Il ne s’agit pas ici de proposer des conceptions différentes (idéologie, religion, morale, politique, théorie philosophique, etc.), des croyances ou des non-croyances, des opinions, etc., mais de rechercher une nouvelle organisation de la pensée. Lorsqu’on suggère qu’il faut introduire une dimension spirituelle, il ne s’agit pas de “penser” Dieu (!) avec la raison, ni de “penser” Dieu (!) selon telle ou telle religion, mais d’introduire dans la pensée un élément de spiritualité, ou de sacré, qui constituerait nécessairement une part essentielle de cette pensée et nécessairement la part la plus haute. La raison ne serait présente que pour mieux utiliser la présence de cet élément de spiritualité ou de sacré, pour modifier la pensée à mesure en lui donnant un élan différent. Cela n’implique rien d’autre qu’une méthodologie ; cela n’implique nullement qu’on prouvera l’existence de Dieu, ni le contraire, qui sont des préoccupations bien inutiles pour nos pauvres pensées ; cela implique qu’on change la façon de penser ce qui peut et doit être pensé.
Bien entendu, cette sorte de démarche n’est pas nouvelle puisque, comme on l’a vu, Platon lui-même y sacrifiait. (Elle l’est d’autant moins qu’il s’agit, à mon sens, de la seule façon de penser pleinement, – mais cela n’est qu’une opinion, et, à mon sens, fort raisonnable.) Il s’agit plutôt de considérer cette démarche, dans ce moment historique et même métahistorique, comme une clef pour pouvoir s’évader. Nous sommes à un moment où, d’une part, la catastrophe du monde dévoile la perversion qui a fait de la raison, en la déformant, un outil de subversion d’une horrible efficacité ; où, d’autre part, la puissance du système de la communication, jusqu’à son aspect fratricide, le virtualisme avec lui, l’un et l’autre qui fracassent toute notion d’“objectivité”, permettent d’autant mieux de secouer les chaînes du diktat de la raison subversive que cette raison n’est plus protégée par son étiquette d’“objectivité”. Il s’agit de profiter de cette double occasion catastrophique pour se libérer des chaînes qui nous tiennent, pour glisser la clef dans la serrure qui convient, et agir, – et faire agir sa pensée.
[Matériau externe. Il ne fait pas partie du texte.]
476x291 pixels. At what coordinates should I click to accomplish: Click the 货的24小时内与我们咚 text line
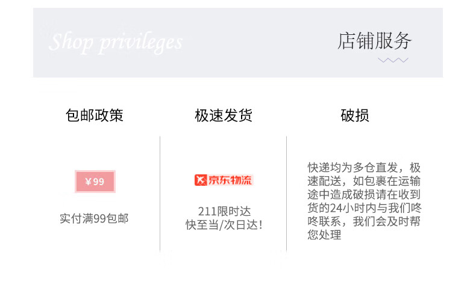[x=365, y=207]
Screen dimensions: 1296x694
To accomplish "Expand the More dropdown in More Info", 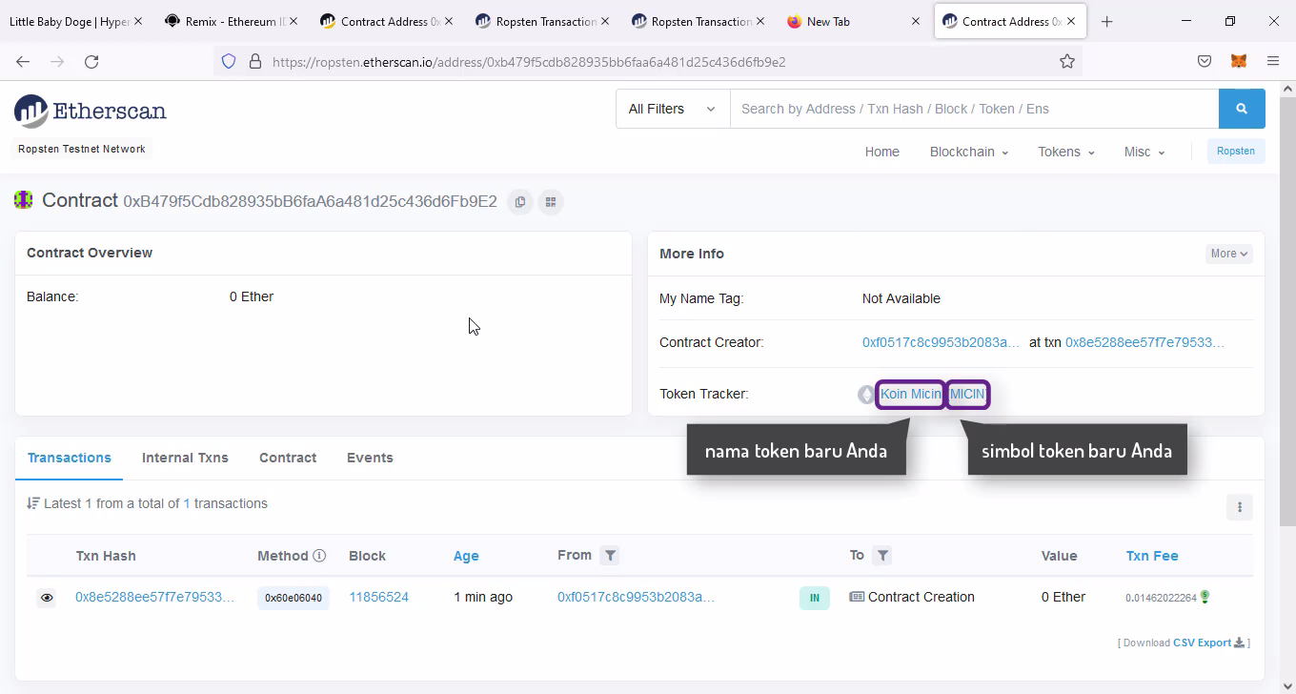I will pyautogui.click(x=1228, y=254).
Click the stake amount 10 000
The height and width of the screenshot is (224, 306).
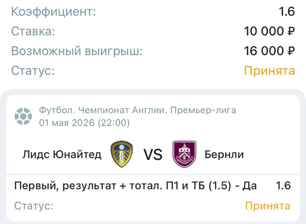point(264,31)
Ce n’est pas de foi ou de croyance à mettre dans la pensée dont nous avons besoin, – au contraire, nous en sommes submergés jusqu’à la nausée, de toutes les sortes, de toutes leurs églises et de toutes leurs “valeurs” présentées par leur marketing, — mais d’audace à y mettre, comme d’une façon d’être libératrice, sans préjugés, y compris ceux de la vertu (disons de “leur” vertu) parce que l’audace n’en a cure. La principale de ces audaces est d’accepter d’organiser sa pensée hors de la dictature que nous nous sommes imposés. Le principal préjugé à écarter, c’est celui qui nous pousse à ne pas prendre “au sérieux” le sacré et la spiritualité (car penser le sacré et la spiritualité selon la raison subvertie ou selon une église agréée par la raison subvertie, c’est bien ne pas les prendre “au sérieux”). La meilleure façon de l’écarter, ce préjugé, est d’introduire dans l’architecture de la pensée le sacré et la spiritualité à la hauteur qui convient. Il s’agit de reconstruire la pensée exactement comme, in illo tempore, d’autres que nous bâtissaient des cathédrales.